## [Trecho do documento]
Análise da mora e repercussão nas ações revisionais e de execução de contratos bancários. Parte 1.
- Ricardo Kalil Lage
- 2 de set. de 2022
- 9 min de leitura
Atualizado: 5 de fev.
Conceito, Descaracterização, Consequências.

1. Conceito de Mora
Mora é o retardamento culposo no cumprimento da obrigação. Se por culpa do devedor, é solvendi; se por ato do credor, é accipiendi.
Os pressupostos da mora solvendi são: (a) existência de dívida líquida e vencida; (b) inexecução culposa pelo devedor; (c) interpelação judicial ou extrajudicial quando adívida não for a termo.
A mora accipiendi apresenta os seguintes requisitos: (a) existência de dívida líquida e vencida; (b) oferta do pagamento pelo devedor; (c) recusa do credor em receber.

## [Informações fornecidas]
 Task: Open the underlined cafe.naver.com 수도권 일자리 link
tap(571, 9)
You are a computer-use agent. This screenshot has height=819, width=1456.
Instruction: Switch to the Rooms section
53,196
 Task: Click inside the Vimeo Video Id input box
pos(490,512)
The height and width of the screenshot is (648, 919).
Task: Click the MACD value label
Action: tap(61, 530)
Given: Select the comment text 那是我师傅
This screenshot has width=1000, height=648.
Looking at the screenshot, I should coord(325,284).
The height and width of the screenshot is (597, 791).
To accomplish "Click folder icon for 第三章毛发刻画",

--

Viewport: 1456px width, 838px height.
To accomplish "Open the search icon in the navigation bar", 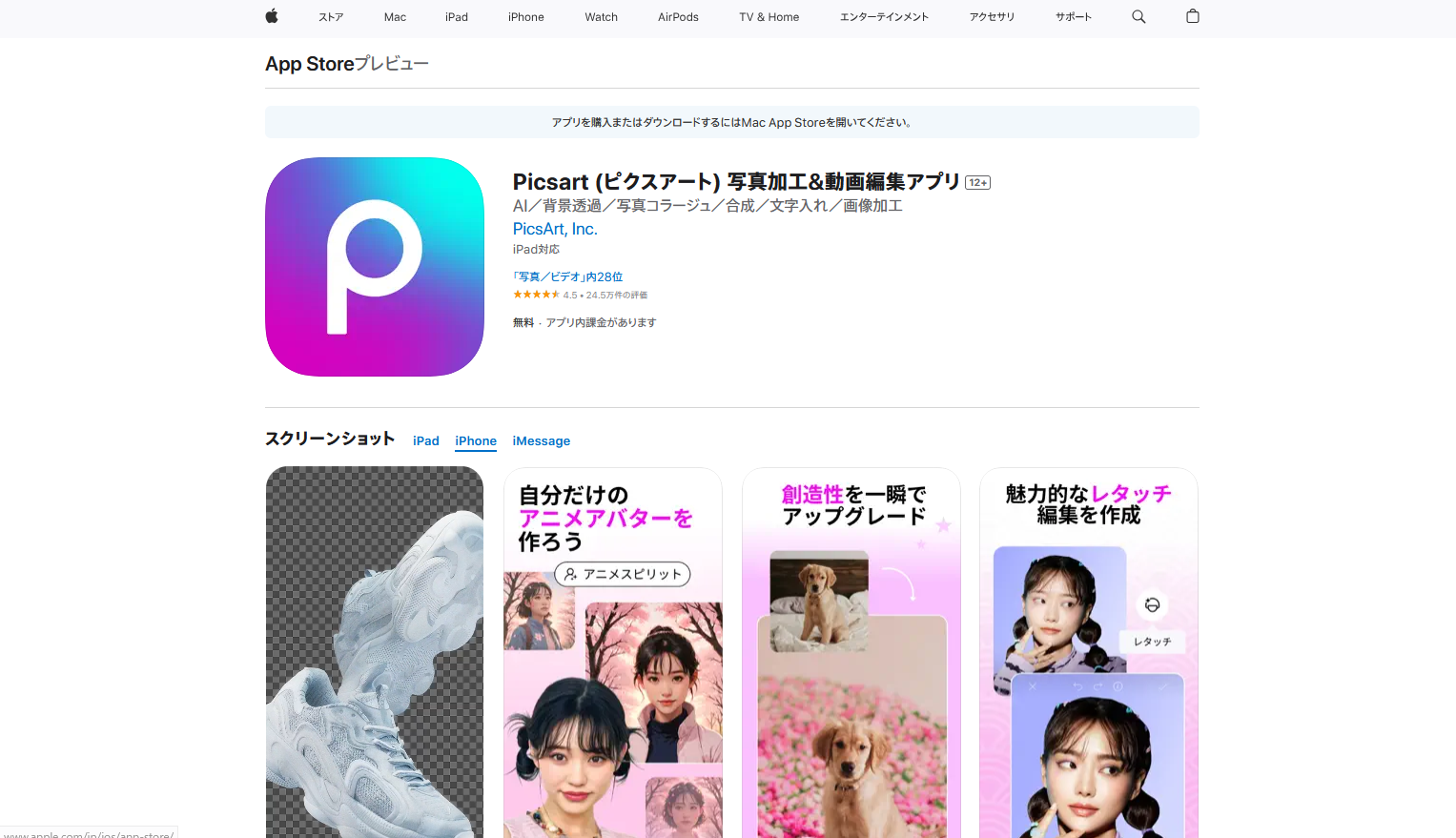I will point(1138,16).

...

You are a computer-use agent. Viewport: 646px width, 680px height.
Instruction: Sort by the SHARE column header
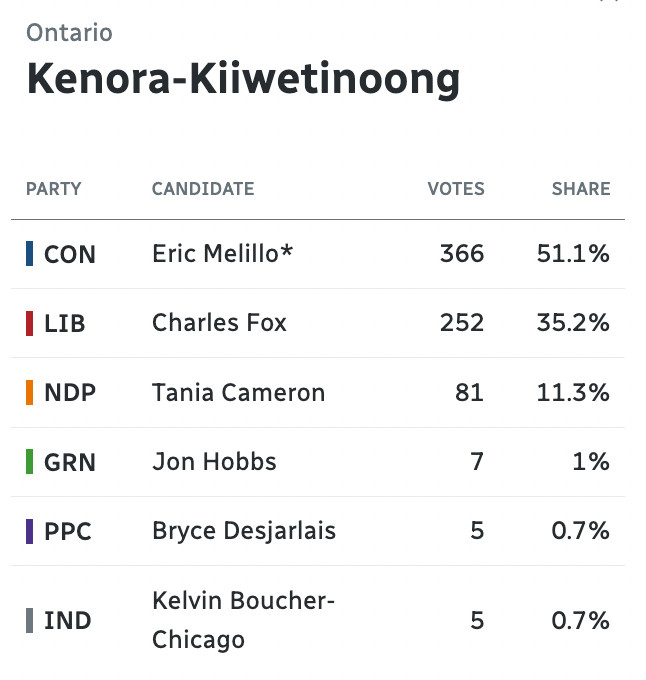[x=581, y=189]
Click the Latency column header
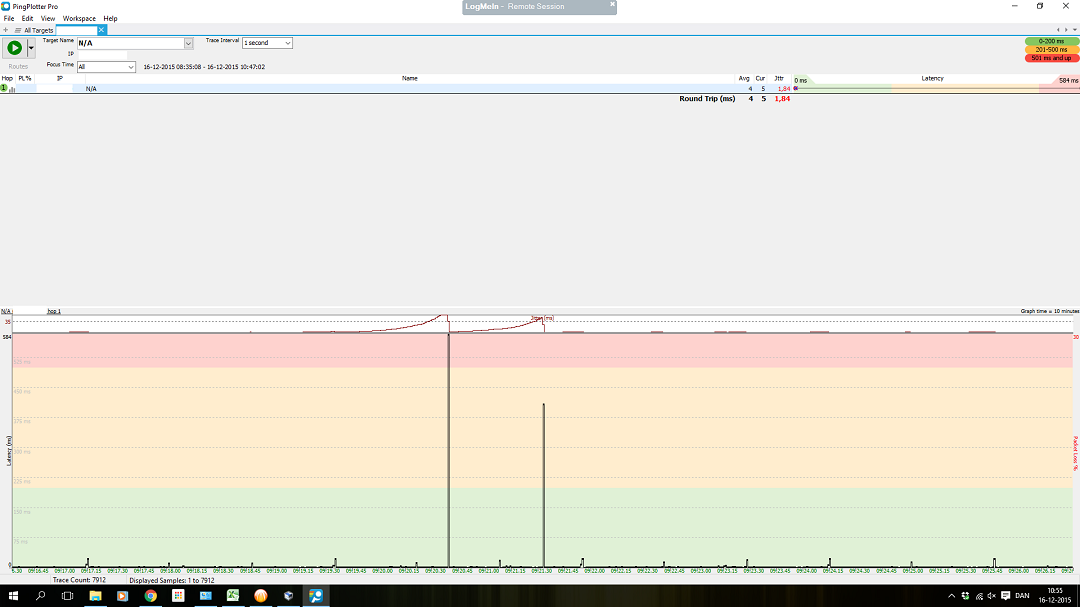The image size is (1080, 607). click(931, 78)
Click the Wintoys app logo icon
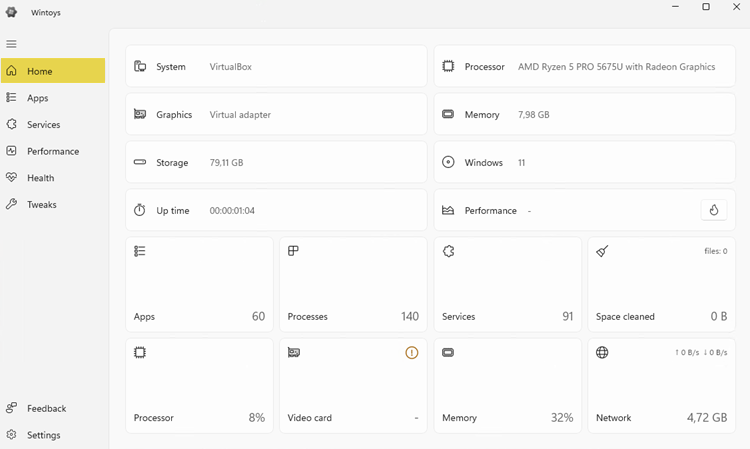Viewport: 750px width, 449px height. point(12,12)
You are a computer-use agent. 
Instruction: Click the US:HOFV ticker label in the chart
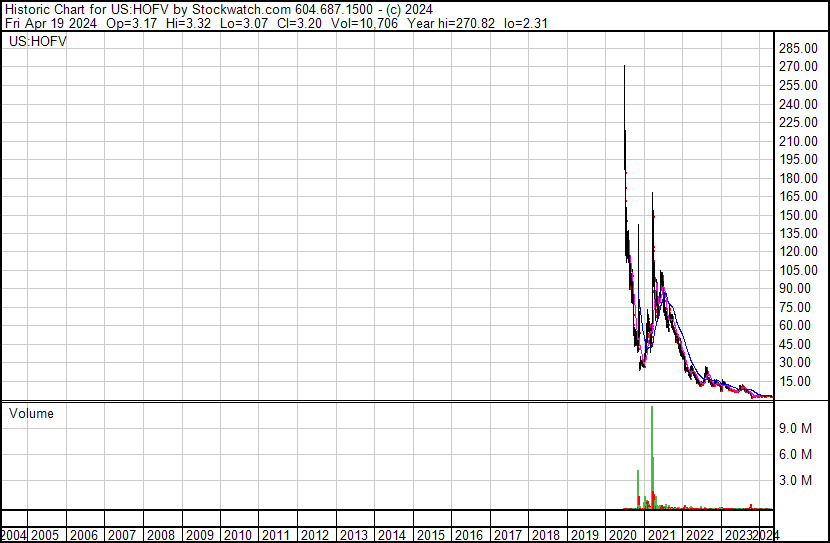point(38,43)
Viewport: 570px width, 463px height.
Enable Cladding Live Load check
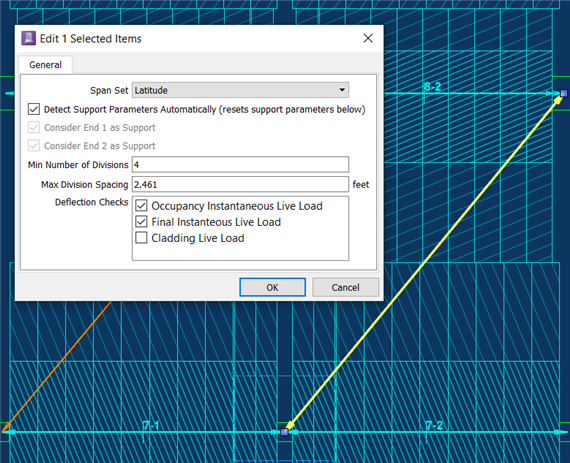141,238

## [Instruções do exercício]
Dê prosseguimento ao texto sobre a mora nos contratos bancários, a partir da última frase apresentada. Este material provém de uma fonte distinta.

## [Resposta escrita]
As duas categorias são previstas no artigo 394 do Código Civil: “Considera-se em mora o devedor que não efetuar o pagamento e o credor que não quiser recebê-lo no tempo, lugar e forma que a lei ou a convenção estabelecer”.
2. Encargos financeiros nos contratos bancários
São duas as espécies de encargos financeiros nos contratos bancários: (i) encargos do período da normalidade contratual; (ii) encargos decorrentes da mora.
Encargos do período da normalidade são fixados para o período de vigência normal do contrato, antes da inadimplência, compondo o cálculo inicial para estipular o valor da prestação mensal que deverá ser paga em razão do capital empregado na operação. Basicamente são: taxa dos juros remuneratórios, forma de capitalização dos juros, tarifas por serviços prestados, seguros e impostos.
Se a prestação contratual não for paga tempestivamente, incidirão os encargos moratórios, ou seja, estes somente são efetivamente aplicados em caso de atraso/não pagamento da obrigação principal. A Resolução CMN 4.882/2020 permite a cobrança dos seguintes encargos moratórios: multa, juros de mora e juros remuneratórios por dia de atraso.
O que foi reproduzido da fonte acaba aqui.